When is the right time to refurbish a gallery?
- Each gallery is different – some age well and some do not – often you have to act as you see the situation.
- Ultimately it will always come down to funding. If you think a gallery needs refurbishing but do not have the funds you can make ‘light touches’: insert new panels for a fresh look and improved text; find new stories within the permanent display and insert temporary supporting material e.g. archival; create gateway objects and change the colour of the fabric beneath them so that they stand out.
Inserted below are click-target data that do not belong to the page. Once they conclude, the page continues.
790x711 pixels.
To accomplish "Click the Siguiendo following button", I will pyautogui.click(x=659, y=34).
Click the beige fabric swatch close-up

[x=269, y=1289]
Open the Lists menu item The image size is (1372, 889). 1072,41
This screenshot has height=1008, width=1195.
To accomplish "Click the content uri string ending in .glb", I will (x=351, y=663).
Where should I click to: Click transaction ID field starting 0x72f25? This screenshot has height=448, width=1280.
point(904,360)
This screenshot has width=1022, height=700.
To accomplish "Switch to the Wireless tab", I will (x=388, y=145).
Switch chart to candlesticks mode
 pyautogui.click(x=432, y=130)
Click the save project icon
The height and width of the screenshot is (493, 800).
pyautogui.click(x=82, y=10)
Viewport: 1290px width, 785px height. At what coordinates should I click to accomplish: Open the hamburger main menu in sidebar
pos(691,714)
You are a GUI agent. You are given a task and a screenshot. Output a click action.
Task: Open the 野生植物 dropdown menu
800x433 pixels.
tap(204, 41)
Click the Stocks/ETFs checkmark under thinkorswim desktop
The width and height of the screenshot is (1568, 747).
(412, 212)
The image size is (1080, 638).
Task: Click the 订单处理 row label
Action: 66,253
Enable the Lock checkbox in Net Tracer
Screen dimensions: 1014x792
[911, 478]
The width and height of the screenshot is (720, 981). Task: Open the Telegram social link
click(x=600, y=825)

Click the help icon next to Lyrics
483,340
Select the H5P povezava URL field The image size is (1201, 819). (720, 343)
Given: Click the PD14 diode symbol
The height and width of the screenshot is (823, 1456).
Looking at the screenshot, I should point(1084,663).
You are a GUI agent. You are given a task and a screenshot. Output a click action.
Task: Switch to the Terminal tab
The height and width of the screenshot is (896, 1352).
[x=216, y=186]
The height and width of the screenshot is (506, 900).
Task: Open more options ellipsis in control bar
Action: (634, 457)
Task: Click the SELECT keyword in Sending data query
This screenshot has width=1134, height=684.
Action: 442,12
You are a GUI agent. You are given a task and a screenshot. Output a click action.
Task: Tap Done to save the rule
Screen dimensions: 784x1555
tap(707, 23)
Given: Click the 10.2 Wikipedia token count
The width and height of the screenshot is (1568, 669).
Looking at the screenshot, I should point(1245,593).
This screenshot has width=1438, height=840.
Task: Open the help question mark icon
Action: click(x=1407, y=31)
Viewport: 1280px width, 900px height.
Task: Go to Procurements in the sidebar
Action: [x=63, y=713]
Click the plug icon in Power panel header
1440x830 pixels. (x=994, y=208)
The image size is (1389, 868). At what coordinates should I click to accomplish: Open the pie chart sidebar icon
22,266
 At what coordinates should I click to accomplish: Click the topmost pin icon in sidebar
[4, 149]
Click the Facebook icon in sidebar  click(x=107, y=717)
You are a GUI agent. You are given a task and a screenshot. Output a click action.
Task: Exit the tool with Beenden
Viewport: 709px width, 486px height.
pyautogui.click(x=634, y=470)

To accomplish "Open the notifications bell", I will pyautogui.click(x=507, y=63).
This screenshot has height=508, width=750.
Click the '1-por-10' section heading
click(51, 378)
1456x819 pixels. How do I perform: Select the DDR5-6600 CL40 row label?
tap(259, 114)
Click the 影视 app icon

How can you survey audiences?
- Put a comments book at the end of a gallery or at the exit of your museum for visitors to write in. Create an excel spreadsheet and consistently type out the comments made each day. Makes changes based on the comments made and your expert knowledge.
- Create a ballot box where visitors can write a comment on a piece of paper, or fill in a survey anonymously, fold it up and put it in a box. Often anonymity leads to more honest answers.
- Use survey monkey – a cheap online platform for creating your own surveys for participants to complete online. Survey monkey helps you to interpret the answers to your questions.
- Collecting data from visitors can be time consuming for museum staff who often have many responsibilities and tight deadlines but is a fulfilling and rewarding activity. Ask volunteers to gather data from visitors in the galleries (asking 1-2 questions in person or asking them to fill out a survey) and work with them to interpret it together.